Output only the span of lines that begins at the line containing "This screenshot has width=380, height=162." and ends at the last line of the data, both included, exactly as they appear.

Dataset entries

——————

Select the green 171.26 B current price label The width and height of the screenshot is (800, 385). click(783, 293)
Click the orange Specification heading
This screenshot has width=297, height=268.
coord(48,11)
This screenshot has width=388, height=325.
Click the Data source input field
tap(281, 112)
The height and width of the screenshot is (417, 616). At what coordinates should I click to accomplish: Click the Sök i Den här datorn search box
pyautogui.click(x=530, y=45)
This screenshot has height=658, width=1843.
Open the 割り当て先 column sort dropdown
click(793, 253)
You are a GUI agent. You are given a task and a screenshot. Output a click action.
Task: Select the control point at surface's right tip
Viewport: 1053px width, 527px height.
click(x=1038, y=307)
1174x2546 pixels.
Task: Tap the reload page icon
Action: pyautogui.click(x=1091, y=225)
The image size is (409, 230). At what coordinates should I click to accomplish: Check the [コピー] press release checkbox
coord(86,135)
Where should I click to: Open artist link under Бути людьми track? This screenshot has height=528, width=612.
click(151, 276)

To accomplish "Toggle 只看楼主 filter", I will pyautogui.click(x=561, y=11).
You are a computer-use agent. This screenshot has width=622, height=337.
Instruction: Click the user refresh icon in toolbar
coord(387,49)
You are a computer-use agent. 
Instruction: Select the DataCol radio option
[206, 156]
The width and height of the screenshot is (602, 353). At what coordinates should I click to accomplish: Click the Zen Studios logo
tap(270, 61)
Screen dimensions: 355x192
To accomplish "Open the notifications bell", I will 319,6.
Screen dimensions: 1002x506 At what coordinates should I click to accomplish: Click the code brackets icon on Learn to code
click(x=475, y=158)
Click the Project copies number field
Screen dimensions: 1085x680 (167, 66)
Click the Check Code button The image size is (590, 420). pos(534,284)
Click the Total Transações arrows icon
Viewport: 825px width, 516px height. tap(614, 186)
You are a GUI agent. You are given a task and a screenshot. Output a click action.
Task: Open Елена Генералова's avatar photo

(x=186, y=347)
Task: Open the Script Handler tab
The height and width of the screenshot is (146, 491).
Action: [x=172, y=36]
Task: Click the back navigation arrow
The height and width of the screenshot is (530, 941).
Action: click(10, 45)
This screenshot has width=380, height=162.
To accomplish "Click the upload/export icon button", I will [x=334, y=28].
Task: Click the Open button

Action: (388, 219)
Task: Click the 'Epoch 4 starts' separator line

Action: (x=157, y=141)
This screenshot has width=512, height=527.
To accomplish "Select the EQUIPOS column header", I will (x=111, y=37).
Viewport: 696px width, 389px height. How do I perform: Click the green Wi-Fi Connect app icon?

——————

* **WRITTEN SOLUTION**
This screenshot has width=380, height=162.
To accomplish "Click the upload/export icon button", I will [x=334, y=28].
Task: Click the Open button

Action: (388, 219)
Task: Click the 'Epoch 4 starts' separator line

Action: (x=157, y=141)
This screenshot has width=512, height=527.
To accomplish "Select the EQUIPOS column header", I will (x=111, y=37).
Viewport: 696px width, 389px height. How do I perform: Click the green Wi-Fi Connect app icon?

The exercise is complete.